DEAR BENNY: You recently gave advice to someone who was trying to get rid of a time-share property and was concerned about what liability the heirs would have after his/her death. You said: "Yes, the time share will follow your heirs after your death. If you owe the company money and you die, your heirs will be legally obligated to continue making the payments."

This legal obligation would occur only if the heirs accept the inheritance. They, however, can refuse it. This should have been made clear; otherwise, people might logically assume from your advice that they have to accept their uncle’s beat-up Jeep or a property they don’t have any interest in obtaining. I think you missed stating that important intermediate step of acceptance. –Jeanine

DEAR JEANINE: It is not always easy to cover absolutely every aspect of a situation in a short newspaper column.

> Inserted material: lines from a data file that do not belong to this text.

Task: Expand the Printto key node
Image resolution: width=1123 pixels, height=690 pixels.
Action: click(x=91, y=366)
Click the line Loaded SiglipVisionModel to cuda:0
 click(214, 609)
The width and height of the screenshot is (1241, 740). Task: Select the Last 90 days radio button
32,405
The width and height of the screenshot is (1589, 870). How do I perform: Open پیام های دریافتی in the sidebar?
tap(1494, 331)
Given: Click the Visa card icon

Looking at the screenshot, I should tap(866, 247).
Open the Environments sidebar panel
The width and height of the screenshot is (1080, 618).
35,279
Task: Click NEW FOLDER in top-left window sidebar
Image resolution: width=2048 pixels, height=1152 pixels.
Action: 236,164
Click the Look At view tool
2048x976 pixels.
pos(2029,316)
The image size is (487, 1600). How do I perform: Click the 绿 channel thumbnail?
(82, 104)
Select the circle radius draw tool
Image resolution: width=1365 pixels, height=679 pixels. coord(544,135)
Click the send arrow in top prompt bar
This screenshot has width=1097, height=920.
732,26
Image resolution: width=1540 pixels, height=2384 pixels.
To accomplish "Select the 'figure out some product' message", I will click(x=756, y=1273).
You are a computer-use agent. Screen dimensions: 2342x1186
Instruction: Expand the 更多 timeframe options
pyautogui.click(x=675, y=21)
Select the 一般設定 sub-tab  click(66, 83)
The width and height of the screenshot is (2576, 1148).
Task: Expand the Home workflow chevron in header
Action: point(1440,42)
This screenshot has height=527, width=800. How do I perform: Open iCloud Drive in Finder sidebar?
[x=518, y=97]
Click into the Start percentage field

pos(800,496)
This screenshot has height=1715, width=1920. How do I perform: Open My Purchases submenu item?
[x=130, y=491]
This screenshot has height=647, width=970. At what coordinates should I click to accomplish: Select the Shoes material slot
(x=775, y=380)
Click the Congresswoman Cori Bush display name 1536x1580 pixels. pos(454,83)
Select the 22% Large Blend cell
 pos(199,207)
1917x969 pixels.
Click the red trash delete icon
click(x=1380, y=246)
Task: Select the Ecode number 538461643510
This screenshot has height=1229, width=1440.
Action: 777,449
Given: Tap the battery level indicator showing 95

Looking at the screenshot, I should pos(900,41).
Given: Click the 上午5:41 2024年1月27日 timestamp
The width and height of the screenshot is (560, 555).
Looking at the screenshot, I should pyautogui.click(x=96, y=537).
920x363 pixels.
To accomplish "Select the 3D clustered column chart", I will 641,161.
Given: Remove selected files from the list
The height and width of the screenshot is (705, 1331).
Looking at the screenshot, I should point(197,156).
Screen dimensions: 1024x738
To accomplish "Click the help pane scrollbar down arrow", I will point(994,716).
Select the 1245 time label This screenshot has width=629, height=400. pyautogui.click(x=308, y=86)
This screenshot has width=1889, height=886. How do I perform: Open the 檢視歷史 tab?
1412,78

You are talking about a legal concept called "disclaimer." This is defined as an unconditional refusal to accept a gift of inheritance. For example, if you are to inherit your uncle’s beat-up Jeep (or his time share) you have the right to disclaim — i.e., tell the world that you do not want that gift.

State laws may differ, but in general the disclaimer must be made within nine months of the creation of the interest (in other words, when the will is accepted for probate).

So if you disclaim, what happens to the property? It generally will go to the next heir named in the last will and testament. If there is no such will, the probate court will distribute the property to the next-closest heir.

You must consult with an attorney knowledgeable about estate and probate law. This is a highly complex area of law.

DEAR BENNY: Our family has a vacant plot of land in a residential Chicago neighborhood. I wasn’t aware of this until four years ago when a couple of purchase solicitations came out of the blue via phone from tax buyers. In retrospect, we should have proceeded with the offer — first $2,000 and then $4,000 — as this was pre-recession. Instead, we paid the back taxes of about $20,000 and tried to sell the property. As the economy tanked and construction went under, any opportunities to sell dried up and I’m left with nothing but twice-a-year property taxes.

I recently solicited the lot to Habitat for Humanity, hoping to get a tax benefit for the donation. They took a look, apparently, but came back and said they weren’t interested. I originally made a proposal to the owner of the three-story condo next door, who could use this land as a large garden or another buildable area, but he wasn’t interested. Now the tenants use my lot for gardening and other outdoor activities, which doesn’t affect the lot in any way but does, admittedly, stick in my craw. Can you suggest any options to help me get this off my hands. –Don

DEAR DON: Have you tried giving the property to a charitable organization or a religious group? That would be my first recommendation.

Second, have you tried to sell it using a real estate agent? "Nothing ventured, nothing gained," as the saying goes.

Finally, you could just stop paying the real estate tax and let the city or county sell it at a tax sale. I am generally not an advocate of this approach, but in your case it may be your last resort.

DEAR BENNY: Do we have to do a HUD-1 form on a cash sale? The home is paid off and there is no lender involved. –Keith

DEAR KEITH: The answer is no. To explain to my readers, a HUD-1 is the form that is used for most residential real estate transactions. It is the "settlement statement" where the seller’s and buyer’s charges are listed, and reveals how much the buyer has to pay, and how much the seller will get.

If you are getting a mortgage, especially one that has federal (or Fannie Mae or Freddie Mac) involvement, you must use the HUD-1 form.

But in Keith’s case, he is selling property for all cash. While there should be some form of settlement statement (just in case the IRS decides to audit), he does not need to use the HUD-1.